→ Task to complete: Reproduce all of the items below word for word, with no changes.

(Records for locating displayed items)
►
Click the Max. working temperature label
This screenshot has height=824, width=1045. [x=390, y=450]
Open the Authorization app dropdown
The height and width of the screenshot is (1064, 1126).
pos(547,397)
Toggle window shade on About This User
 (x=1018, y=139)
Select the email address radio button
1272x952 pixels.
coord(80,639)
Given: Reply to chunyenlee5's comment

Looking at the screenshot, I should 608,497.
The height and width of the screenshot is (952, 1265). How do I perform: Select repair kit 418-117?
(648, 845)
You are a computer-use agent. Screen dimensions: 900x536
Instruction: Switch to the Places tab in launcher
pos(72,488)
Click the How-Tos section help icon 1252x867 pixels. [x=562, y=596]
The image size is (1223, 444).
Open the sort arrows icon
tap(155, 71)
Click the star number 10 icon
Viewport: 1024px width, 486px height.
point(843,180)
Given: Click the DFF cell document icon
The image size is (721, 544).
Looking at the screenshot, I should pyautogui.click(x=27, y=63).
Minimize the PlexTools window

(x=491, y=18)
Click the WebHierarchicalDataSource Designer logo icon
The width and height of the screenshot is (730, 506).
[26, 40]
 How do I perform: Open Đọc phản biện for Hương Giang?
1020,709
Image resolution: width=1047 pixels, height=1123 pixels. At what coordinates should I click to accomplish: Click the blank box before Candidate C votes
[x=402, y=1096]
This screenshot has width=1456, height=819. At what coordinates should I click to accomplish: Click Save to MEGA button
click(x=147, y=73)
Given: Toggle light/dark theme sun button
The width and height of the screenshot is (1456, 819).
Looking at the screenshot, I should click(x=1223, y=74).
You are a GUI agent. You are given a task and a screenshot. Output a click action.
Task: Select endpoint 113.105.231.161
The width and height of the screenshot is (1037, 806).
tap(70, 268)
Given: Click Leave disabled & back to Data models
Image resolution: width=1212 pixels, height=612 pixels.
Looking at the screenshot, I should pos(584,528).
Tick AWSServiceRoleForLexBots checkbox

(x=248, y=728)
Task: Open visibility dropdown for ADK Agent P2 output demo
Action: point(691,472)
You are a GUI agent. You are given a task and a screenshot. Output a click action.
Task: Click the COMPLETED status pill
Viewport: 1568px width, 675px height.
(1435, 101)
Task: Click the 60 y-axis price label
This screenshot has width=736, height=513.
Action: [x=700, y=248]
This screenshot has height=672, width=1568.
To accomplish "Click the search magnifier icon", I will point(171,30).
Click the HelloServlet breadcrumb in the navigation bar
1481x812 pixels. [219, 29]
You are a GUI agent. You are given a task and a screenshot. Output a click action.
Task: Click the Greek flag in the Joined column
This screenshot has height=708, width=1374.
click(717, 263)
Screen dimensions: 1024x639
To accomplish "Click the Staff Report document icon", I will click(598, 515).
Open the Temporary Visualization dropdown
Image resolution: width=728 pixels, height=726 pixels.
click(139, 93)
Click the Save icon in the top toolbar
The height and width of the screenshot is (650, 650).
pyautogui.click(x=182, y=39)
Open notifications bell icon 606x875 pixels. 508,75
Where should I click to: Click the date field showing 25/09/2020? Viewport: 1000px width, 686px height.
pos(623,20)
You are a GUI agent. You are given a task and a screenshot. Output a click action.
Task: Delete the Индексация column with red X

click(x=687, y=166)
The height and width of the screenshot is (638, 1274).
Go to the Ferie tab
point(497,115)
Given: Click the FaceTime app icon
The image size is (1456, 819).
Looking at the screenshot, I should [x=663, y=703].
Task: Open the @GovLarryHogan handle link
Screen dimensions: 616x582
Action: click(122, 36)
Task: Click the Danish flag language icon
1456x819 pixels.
◄
→ Completed exercise:
Click the Max. working temperature label
This screenshot has height=824, width=1045. [x=390, y=450]
Open the Authorization app dropdown
The height and width of the screenshot is (1064, 1126).
pos(547,397)
Toggle window shade on About This User
 (x=1018, y=139)
Select the email address radio button
1272x952 pixels.
coord(80,639)
Given: Reply to chunyenlee5's comment

Looking at the screenshot, I should 608,497.
The height and width of the screenshot is (952, 1265). How do I perform: Select repair kit 418-117?
(648, 845)
You are a computer-use agent. Screen dimensions: 900x536
Instruction: Switch to the Places tab in launcher
pos(72,488)
Click the How-Tos section help icon 1252x867 pixels. [x=562, y=596]
The image size is (1223, 444).
Open the sort arrows icon
tap(155, 71)
Click the star number 10 icon
Viewport: 1024px width, 486px height.
point(843,180)
Given: Click the DFF cell document icon
The image size is (721, 544).
Looking at the screenshot, I should pyautogui.click(x=27, y=63).
Minimize the PlexTools window

(x=491, y=18)
Click the WebHierarchicalDataSource Designer logo icon
The width and height of the screenshot is (730, 506).
[26, 40]
 How do I perform: Open Đọc phản biện for Hương Giang?
1020,709
Image resolution: width=1047 pixels, height=1123 pixels. At what coordinates should I click to accomplish: Click the blank box before Candidate C votes
[x=402, y=1096]
This screenshot has width=1456, height=819. At what coordinates should I click to accomplish: Click Save to MEGA button
click(x=147, y=73)
Given: Toggle light/dark theme sun button
The width and height of the screenshot is (1456, 819).
Looking at the screenshot, I should click(x=1223, y=74).
You are a GUI agent. You are given a task and a screenshot. Output a click action.
Task: Select endpoint 113.105.231.161
The width and height of the screenshot is (1037, 806).
tap(70, 268)
Given: Click Leave disabled & back to Data models
Image resolution: width=1212 pixels, height=612 pixels.
Looking at the screenshot, I should pos(584,528).
Tick AWSServiceRoleForLexBots checkbox

(x=248, y=728)
Task: Open visibility dropdown for ADK Agent P2 output demo
Action: point(691,472)
You are a GUI agent. You are given a task and a screenshot. Output a click action.
Task: Click the COMPLETED status pill
Viewport: 1568px width, 675px height.
(1435, 101)
Task: Click the 60 y-axis price label
This screenshot has width=736, height=513.
Action: [x=700, y=248]
This screenshot has height=672, width=1568.
To accomplish "Click the search magnifier icon", I will point(171,30).
Click the HelloServlet breadcrumb in the navigation bar
1481x812 pixels. [219, 29]
You are a GUI agent. You are given a task and a screenshot. Output a click action.
Task: Click the Greek flag in the Joined column
This screenshot has height=708, width=1374.
click(717, 263)
Screen dimensions: 1024x639
To accomplish "Click the Staff Report document icon", I will click(598, 515).
Open the Temporary Visualization dropdown
Image resolution: width=728 pixels, height=726 pixels.
click(139, 93)
Click the Save icon in the top toolbar
The height and width of the screenshot is (650, 650).
pyautogui.click(x=182, y=39)
Open notifications bell icon 606x875 pixels. 508,75
Where should I click to: Click the date field showing 25/09/2020? Viewport: 1000px width, 686px height.
pos(623,20)
You are a GUI agent. You are given a task and a screenshot. Output a click action.
Task: Delete the Индексация column with red X

click(x=687, y=166)
The height and width of the screenshot is (638, 1274).
Go to the Ferie tab
point(497,115)
Given: Click the FaceTime app icon
The image size is (1456, 819).
Looking at the screenshot, I should [x=663, y=703].
Task: Open the @GovLarryHogan handle link
Screen dimensions: 616x582
Action: click(122, 36)
Task: Click the Danish flag language icon
1456x819 pixels.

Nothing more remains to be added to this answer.